Scientists headed by a team from the University of Massachusetts Amherst recently reported a major theoretical and experimental breakthrough that enables researchers to foretell when a soft material will crack and fail with unprecedented precision.
The observations of the research have immediate implications for the engineering and production of various polymers. They also shed light on how natural soft materials, like the connective tissues and brains in the human body, break down. The study was published in the Proceedings of the National Academy of Sciences.
Predicting when a soft material, like a gel or an elastomer, will crack and fail is extremely difficult.
It’s been a mystery. But if we could predict exactly when a product would fail, and under what conditions, we could engineer materials in the most efficient way to meet those conditions.
Alfred Crosby, Study Senior Author and Professor, Polymer Science and Engineering, University of Massachusetts Amherst
As scientists could not predict when a soft material will fail, designers often over-engineer their products and advise replacing them sooner rather than later to be safe.

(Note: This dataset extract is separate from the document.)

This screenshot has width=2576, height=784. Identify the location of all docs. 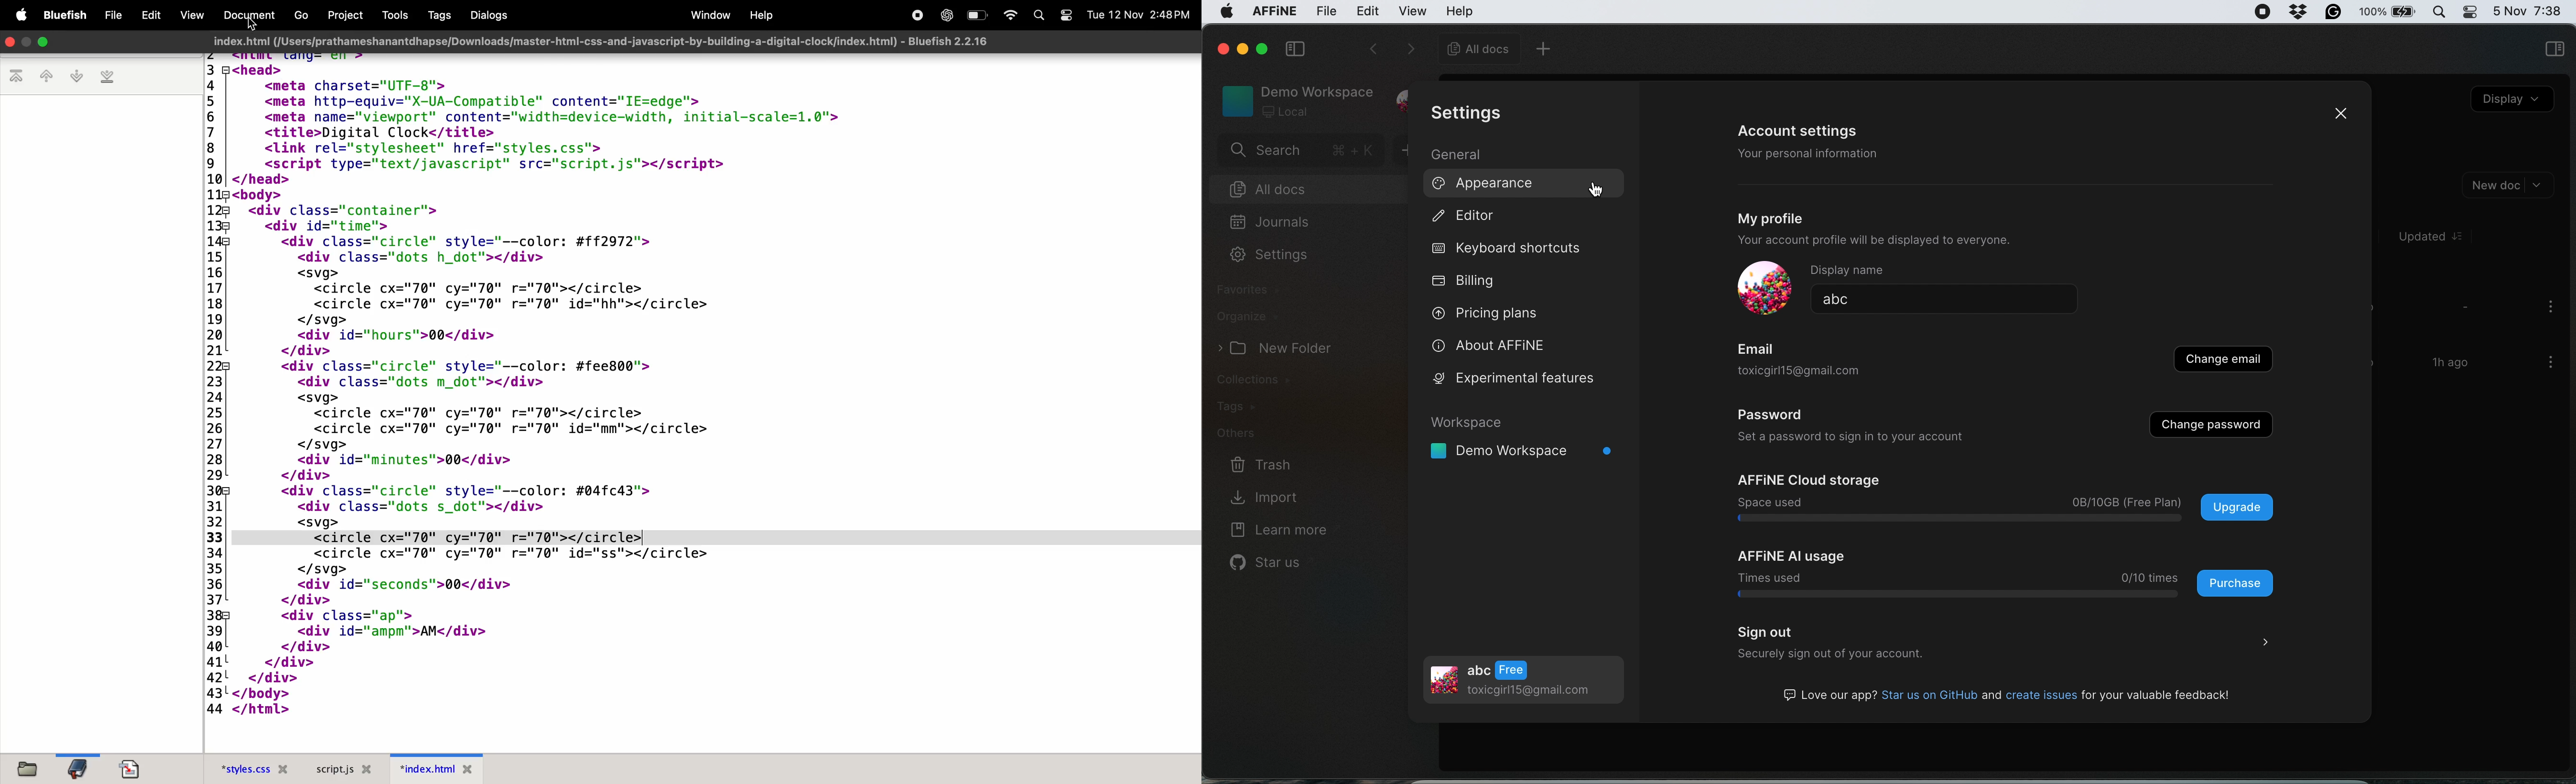
(1475, 49). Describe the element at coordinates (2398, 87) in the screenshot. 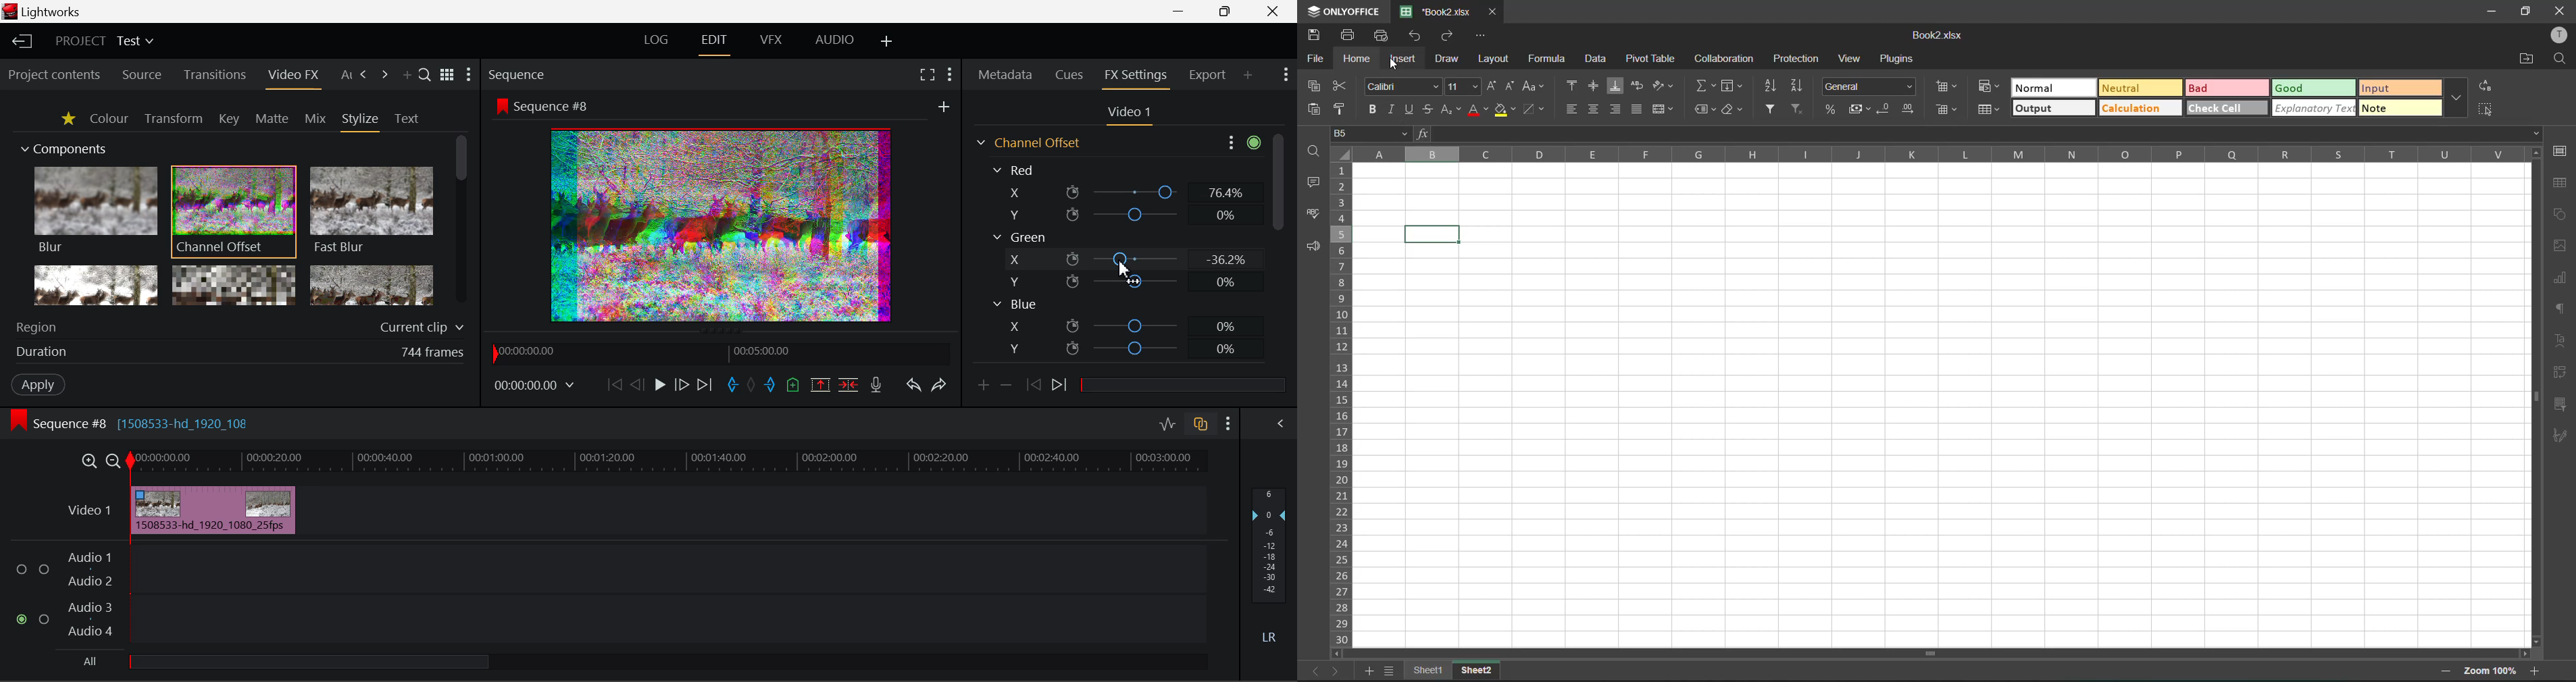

Alfred Crosby, Gregory Tew, also a professor of polymer science at UMass Amherst, and Robert Riggleman, professor of chemical and biomolecular engineering at the University of Pennsylvania, collaborated on this research, which was funded by the Office of Naval Research’s Naval Force Health Protection program.
The researchers employed a combination of highly precise chemistry, detailed and innovative computer modeling, and fine-grained experimental data, and modified an older theory, known as the Lake-Thomas Theory, with the help of a newer molecular model known as Real Elastic Network Theory (RENT).
As a result, using only the molecular ingredients, we can now accurately predict when a soft material will fail at both the molecular and product levels.
Ipek Sacligil, Study Co-Lead Author and Graduate Student, Polymer Science, University of Massachusetts Amherst
“This project highlights the importance of addressing modern scientific problems from multiple perspectives. By combining our efforts, we were able to craft a comprehensive story that is far greater than the sum of its parts,” adds Christopher Barney, one of the study’s other co-led authors and a graduate student at UMass at the time he completed this research.
This advance provides a missing link between chemistry and materials science and engineering for polymer networks.
Alfred Crosby, Study Senior Author and Professor, Polymer Science and Engineering, University of Massachusetts Amherst
Crosby also mentions that this research is part of a larger, ongoing project to comprehend more about the mechanics of cavitation, or sudden, unstable crack-causing expansions in soft materials and tissues.
Journal Reference:
Barney, C. W., et al. (2022) Fracture of model end-linked networks. Proceedings of the National Academy of Sciences. doi.org/10.1073/pnas.2112389119.